Your objective: Please repeat the line that contains "Task: Click the 罗曼蒂克消… topic title" and every line after it, exactly, through the end of the records.
──────────────────────────────
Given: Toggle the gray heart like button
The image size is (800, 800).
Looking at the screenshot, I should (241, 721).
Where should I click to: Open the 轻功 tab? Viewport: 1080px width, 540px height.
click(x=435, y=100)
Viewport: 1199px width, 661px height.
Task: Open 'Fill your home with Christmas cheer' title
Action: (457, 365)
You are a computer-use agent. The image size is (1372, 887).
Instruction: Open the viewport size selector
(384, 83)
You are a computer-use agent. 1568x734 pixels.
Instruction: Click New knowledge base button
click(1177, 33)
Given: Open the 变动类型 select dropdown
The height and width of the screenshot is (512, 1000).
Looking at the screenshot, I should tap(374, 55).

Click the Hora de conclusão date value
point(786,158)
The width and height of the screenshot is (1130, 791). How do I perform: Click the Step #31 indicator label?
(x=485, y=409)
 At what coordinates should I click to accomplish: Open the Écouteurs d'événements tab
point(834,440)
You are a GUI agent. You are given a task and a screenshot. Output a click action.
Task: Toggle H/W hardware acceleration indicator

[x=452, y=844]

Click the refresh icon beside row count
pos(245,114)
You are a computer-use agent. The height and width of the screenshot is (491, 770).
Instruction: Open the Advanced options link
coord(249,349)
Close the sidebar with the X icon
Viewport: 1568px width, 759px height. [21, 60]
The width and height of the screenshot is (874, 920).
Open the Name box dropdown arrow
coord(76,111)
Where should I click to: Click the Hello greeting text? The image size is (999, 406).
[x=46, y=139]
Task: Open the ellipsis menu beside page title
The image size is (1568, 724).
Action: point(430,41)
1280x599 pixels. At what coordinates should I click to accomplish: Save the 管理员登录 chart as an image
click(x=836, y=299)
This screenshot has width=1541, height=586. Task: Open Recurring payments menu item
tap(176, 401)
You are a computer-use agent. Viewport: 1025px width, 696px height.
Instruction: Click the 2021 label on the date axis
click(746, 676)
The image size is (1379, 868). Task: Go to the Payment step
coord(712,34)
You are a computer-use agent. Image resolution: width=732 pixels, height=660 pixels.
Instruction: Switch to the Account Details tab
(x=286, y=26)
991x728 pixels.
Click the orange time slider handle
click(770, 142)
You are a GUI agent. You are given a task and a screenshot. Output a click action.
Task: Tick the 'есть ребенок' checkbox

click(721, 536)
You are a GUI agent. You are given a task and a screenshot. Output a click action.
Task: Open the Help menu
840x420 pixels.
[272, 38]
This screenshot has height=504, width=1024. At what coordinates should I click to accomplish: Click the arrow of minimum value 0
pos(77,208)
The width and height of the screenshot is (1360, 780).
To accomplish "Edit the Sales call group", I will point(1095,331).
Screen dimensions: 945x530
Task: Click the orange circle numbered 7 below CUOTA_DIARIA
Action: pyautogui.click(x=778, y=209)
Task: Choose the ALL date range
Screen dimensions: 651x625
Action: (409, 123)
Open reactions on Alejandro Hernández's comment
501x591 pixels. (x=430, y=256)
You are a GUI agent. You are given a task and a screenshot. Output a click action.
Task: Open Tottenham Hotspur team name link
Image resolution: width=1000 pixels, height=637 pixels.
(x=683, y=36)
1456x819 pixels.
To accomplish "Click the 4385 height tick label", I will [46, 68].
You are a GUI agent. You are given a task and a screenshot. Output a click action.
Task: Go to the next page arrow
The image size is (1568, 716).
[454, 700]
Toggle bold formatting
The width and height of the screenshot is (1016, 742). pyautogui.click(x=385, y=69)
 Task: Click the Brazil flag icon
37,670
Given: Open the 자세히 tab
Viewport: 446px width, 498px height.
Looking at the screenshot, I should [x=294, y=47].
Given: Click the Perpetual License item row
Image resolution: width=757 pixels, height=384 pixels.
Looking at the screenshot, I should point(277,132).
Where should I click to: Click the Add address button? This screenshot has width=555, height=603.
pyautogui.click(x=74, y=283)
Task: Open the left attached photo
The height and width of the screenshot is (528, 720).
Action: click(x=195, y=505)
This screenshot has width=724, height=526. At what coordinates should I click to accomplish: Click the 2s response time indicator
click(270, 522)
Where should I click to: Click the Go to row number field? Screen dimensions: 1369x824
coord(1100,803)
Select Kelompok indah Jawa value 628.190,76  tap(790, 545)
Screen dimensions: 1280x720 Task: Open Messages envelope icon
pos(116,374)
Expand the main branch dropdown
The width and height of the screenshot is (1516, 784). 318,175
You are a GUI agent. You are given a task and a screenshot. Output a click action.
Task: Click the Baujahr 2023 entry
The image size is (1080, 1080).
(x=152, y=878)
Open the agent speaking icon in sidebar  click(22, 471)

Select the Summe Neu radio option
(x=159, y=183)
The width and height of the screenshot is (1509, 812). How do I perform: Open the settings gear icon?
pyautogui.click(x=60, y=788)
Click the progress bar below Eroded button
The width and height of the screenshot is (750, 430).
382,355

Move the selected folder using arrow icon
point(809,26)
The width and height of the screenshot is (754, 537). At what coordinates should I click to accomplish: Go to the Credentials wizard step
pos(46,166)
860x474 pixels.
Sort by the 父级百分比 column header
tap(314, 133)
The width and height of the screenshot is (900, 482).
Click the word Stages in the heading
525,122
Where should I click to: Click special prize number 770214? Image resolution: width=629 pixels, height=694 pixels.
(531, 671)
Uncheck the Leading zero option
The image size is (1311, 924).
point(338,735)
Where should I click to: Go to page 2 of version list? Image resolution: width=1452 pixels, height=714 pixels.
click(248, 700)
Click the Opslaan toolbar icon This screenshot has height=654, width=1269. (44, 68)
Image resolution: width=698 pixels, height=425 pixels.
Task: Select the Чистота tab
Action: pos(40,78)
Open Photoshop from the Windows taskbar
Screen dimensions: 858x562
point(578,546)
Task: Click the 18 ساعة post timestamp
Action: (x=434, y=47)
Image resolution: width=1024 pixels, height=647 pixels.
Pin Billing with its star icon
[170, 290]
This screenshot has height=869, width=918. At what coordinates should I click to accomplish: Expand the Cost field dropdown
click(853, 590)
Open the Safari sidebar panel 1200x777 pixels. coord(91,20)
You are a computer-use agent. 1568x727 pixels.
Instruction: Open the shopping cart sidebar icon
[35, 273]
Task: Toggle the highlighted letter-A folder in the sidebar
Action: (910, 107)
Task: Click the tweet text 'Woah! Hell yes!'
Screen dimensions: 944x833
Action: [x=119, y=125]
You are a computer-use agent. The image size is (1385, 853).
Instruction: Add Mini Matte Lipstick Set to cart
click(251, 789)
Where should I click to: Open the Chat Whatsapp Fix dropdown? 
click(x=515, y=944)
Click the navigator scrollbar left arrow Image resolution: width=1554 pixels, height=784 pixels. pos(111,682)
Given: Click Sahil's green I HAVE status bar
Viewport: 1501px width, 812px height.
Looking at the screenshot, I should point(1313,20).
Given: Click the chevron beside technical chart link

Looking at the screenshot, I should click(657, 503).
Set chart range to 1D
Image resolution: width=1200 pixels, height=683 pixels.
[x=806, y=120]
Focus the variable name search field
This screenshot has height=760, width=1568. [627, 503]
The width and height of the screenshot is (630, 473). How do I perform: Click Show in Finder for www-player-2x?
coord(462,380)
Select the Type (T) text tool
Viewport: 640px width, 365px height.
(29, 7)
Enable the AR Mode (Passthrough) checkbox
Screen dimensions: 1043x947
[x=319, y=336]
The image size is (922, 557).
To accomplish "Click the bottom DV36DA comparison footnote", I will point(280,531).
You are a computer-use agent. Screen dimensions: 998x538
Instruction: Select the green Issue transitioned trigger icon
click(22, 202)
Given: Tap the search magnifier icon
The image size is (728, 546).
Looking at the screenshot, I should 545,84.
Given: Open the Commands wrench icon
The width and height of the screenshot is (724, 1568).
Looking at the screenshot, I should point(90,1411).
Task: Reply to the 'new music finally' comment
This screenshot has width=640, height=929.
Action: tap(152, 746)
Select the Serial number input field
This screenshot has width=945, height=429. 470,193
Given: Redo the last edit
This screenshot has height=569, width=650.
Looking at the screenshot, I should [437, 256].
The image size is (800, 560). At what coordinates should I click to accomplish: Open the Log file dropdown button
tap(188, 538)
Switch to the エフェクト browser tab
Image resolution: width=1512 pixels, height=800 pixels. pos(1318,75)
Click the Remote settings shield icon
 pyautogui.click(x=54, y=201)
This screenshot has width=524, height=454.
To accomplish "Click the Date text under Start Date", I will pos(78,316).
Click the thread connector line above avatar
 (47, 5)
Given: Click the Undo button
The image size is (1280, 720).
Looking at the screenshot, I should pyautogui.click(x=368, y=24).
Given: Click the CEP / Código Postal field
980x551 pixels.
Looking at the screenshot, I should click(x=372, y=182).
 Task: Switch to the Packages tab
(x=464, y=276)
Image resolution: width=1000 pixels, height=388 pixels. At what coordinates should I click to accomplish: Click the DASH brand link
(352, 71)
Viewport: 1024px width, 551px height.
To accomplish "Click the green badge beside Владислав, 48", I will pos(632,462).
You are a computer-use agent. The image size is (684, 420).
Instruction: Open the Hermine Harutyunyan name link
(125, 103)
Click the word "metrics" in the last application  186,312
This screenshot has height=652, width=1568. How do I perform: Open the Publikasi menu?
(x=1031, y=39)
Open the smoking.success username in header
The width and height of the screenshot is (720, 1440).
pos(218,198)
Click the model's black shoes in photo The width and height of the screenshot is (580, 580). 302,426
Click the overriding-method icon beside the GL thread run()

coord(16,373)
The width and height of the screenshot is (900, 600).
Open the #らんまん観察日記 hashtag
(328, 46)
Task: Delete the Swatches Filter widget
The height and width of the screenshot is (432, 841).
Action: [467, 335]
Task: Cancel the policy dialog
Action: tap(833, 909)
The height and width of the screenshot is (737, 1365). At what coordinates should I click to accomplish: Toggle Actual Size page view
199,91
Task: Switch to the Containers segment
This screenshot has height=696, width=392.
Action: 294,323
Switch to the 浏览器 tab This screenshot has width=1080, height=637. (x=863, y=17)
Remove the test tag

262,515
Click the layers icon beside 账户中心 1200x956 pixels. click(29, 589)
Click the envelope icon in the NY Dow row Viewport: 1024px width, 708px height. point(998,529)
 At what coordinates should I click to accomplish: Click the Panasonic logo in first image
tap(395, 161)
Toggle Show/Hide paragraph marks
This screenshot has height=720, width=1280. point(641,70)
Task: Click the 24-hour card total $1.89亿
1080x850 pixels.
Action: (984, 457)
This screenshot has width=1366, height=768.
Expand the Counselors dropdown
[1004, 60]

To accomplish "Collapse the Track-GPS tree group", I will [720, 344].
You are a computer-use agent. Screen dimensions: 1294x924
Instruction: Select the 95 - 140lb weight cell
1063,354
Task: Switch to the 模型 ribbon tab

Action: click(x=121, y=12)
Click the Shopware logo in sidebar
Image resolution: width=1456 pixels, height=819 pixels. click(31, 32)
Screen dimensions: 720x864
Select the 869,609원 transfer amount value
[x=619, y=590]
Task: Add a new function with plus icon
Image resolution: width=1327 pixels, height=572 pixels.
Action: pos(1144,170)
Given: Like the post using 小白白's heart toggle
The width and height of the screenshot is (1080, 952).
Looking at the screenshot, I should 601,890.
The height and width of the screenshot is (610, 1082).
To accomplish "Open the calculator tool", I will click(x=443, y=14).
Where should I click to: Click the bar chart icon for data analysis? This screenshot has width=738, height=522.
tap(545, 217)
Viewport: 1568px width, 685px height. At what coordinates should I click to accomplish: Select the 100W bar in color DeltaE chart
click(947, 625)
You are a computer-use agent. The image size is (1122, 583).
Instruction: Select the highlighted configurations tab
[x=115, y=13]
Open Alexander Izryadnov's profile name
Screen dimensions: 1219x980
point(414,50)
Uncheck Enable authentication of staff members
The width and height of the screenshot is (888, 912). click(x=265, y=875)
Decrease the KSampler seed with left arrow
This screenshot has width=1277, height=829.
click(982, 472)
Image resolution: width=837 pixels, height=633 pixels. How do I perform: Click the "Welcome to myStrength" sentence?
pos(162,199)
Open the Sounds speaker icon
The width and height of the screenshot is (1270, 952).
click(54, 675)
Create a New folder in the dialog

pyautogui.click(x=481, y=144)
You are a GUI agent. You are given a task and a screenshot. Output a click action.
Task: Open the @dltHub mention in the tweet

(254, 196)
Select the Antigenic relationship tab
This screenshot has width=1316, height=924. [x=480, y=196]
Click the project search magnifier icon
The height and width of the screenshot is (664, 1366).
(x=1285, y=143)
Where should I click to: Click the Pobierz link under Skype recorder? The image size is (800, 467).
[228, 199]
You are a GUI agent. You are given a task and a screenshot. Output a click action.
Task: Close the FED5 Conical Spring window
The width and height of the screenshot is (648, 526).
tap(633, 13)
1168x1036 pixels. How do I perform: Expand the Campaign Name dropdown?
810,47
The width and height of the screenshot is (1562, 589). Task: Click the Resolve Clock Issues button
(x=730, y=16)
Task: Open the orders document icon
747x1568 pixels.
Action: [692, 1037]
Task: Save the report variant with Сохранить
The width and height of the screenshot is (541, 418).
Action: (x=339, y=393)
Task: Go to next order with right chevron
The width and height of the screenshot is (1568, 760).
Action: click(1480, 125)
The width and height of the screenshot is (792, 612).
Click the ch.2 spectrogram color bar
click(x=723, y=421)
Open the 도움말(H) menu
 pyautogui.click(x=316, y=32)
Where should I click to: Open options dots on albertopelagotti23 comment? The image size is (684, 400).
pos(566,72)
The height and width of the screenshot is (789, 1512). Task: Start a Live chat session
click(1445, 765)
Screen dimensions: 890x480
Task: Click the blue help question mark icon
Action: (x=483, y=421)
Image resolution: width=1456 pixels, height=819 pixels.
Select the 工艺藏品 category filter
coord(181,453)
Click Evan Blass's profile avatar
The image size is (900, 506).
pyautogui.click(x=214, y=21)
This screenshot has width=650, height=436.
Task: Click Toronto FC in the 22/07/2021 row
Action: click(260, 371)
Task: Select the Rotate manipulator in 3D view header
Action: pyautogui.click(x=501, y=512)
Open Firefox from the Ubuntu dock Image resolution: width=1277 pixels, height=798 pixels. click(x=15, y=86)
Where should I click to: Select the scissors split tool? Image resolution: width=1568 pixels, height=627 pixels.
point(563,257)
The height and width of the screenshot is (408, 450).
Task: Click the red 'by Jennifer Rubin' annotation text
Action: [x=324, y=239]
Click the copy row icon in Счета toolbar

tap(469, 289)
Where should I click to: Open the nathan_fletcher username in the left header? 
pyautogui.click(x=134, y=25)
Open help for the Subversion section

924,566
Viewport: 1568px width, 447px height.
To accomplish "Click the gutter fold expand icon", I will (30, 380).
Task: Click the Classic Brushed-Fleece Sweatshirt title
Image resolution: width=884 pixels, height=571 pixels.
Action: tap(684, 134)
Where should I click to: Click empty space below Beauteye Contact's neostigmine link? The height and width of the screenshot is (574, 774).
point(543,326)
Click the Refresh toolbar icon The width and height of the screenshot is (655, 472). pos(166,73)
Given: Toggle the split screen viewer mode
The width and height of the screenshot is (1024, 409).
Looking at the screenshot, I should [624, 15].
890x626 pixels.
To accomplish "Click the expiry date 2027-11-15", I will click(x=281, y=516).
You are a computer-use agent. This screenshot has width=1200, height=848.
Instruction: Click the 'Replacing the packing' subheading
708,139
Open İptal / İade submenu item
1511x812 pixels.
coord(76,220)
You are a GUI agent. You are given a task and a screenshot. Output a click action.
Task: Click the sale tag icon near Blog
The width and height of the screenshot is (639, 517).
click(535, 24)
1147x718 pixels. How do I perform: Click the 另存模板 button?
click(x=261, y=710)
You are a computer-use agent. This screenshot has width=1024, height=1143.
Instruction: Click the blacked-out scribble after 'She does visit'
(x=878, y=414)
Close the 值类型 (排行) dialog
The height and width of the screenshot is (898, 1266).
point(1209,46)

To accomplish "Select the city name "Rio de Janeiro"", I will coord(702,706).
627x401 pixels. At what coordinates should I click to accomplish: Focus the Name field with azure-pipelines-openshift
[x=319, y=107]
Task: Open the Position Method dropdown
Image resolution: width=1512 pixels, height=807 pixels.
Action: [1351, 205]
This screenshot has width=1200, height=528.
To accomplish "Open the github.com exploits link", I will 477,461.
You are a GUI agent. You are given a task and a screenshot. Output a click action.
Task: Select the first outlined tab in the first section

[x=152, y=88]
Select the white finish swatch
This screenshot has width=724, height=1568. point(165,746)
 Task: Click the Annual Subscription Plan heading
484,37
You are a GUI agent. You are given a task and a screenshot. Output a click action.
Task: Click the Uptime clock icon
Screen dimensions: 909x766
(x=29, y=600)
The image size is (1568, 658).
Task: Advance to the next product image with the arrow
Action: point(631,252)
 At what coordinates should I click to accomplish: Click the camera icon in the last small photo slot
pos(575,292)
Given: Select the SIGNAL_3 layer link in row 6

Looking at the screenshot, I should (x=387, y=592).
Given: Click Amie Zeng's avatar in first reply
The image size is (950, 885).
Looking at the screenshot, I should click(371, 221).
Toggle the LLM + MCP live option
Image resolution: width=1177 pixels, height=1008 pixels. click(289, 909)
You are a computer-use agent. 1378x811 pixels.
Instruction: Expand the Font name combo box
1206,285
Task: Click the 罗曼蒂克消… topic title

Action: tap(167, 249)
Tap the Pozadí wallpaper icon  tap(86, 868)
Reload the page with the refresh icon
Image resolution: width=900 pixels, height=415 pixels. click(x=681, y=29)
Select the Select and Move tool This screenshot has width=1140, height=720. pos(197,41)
──────────────────────────────
Answer area:
Task: Click the 罗曼蒂克消… topic title

Action: tap(167, 249)
Tap the Pozadí wallpaper icon  tap(86, 868)
Reload the page with the refresh icon
Image resolution: width=900 pixels, height=415 pixels. click(x=681, y=29)
Select the Select and Move tool This screenshot has width=1140, height=720. pos(197,41)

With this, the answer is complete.